Assimilation is still working pretty well, from where I sit

Who here has said assimilation is dead?

It’s not dead. It’s just stupid to liken it to “melting”.

With religious holidays it gets very tricky. Christmas (or the “holiday season”) IS a big part of American culture. If you don’t celebrate anything this time of year then it’s kind of difficult. If I had a co-worker who was Muslim or Hindu, them getting me a holiday present (and vice versa) is a sign of integration–not celebrating the religious holiday but acknowledging the cultural importance in our society.

I don’t think that’s an unreasonable metric, but others (especially hardcore atheists) may disagree.

My Thai wife, who has lived in the US before, is now in the process of “assimilating” now that we’ve moved back. She’s already more international than probably most of her countrymen, but that does not mean she’s losing any of her Thainess – and indeed, she certainly is not.

No one can convince me that “melting” is beneficial to anyone.

Take black Americans. For hundreds of years, this group tried their damndest to blend in, and the majority wouldn’t let that happen. So they formed their own cultural practices and traditions. Much of the American entertainment industry owes a great deal to the commitment of black folks to maintain their own identity.

The “melting” metaphor is strange to me since Americans pride themselves on being rugged individualists–free from the pressures of conformity. Why should this freedom only exist for individuals and not for groups?

And white folks have their own subcultures that are resistant to full assimilation, so how dare they expect other groups to be any different. See the Amish, the polygamous fundamentalist Mormons, the Hasidim, and various European immigrant communities (e.g., Brighton Beach).
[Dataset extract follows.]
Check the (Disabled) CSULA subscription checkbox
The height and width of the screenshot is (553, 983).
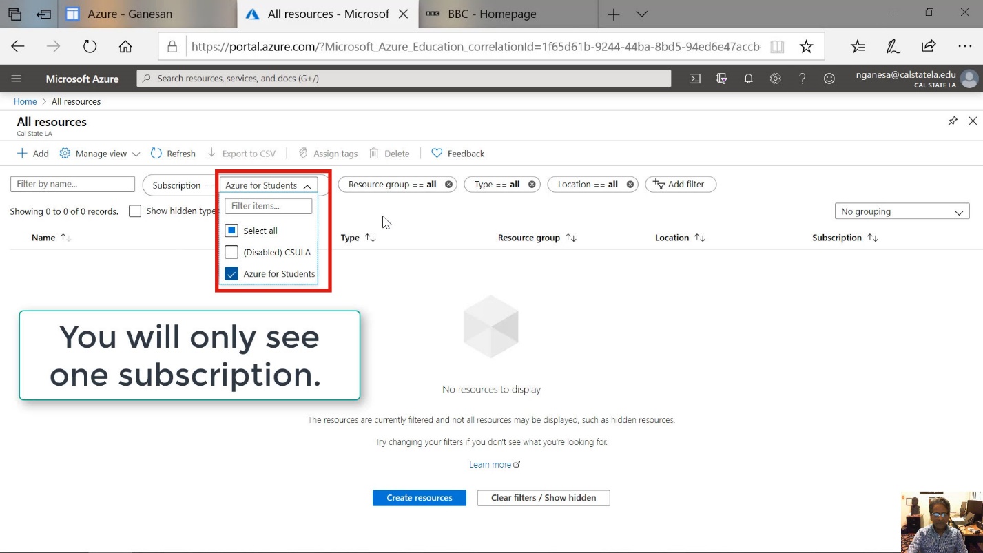231,252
Why should I worry about getting a white guy’s stink eye for daring to speak in AAVE and lighting a kinera at my predominately black community center, when he speaks with a heavy Long Guyland accent and worships in a Catholic church and eats perogies? Especially since my ancestors have been here a lot longer than his. Just because he is white and most Americans are white, he gets to dictate what “American culture” is? No? So who gets to define what American culture is? And why must the American culture I partake in be the same one for you to partake in for us both to get along?

I’m still waiting for the Irish to assimilate. Every damn March 17 it’s “Look at me - I’m Irish! Look how Irish I am! Erin Go Bragh!”. Look, Paddy, you were born in America, you live in America, and you’re an American. Either assimilate already or go back to the family homestead in County fucking Cork.

And speak English!

Cloth, this post - and I might’ve for the one before it - will earn you a warning. Do not insult nor denigrate other posters. You should know better than this.

On the other hand, Ramira, this will earn a note but mostly because I don’t think it was aimed directly at Clothahump. Had it been I would certainly have warned you.

NOTE TO ALL: This thread is now on double secret probation. Everyone posting in it should be on their best behavior if they wish to avoid earning a warning themselves. I hope that’s clear.

I found Ramira’s point quite clear. You said that “politics and money” led to monolingual education; she gave the example of the Texas Germans, who had bilingual schools here until the anti-German mania prompted by our late entry into WW1 made them drop the German.

(The Handbook of Texas article I linked did mention other factors–like the end of new Germans immigration–contributing to the decline of the Texas German press & bilingual education. There are still plenty of proud German Texans, though.)

(Texas is an interesting state with a complex history well worth study. Yes, they started me off with Texas History Movies. But I’ve continued.)

Again. If there are such people, feel free to attack such people. I’m not aware of anyone who attack other people for hosting festivals celebrating such their traditional holidays.

But even assuming there are such people, it’s wrong to suggest that anyone critical of the current move away from the melting pot mentality is also critical of anyone who hosts a festival celebrating their traditional culture. And it’s wrong to do so in a debate in order to avoid discussion of the core issue by insisting that it only be discussed as a component of intolerance such as you describe.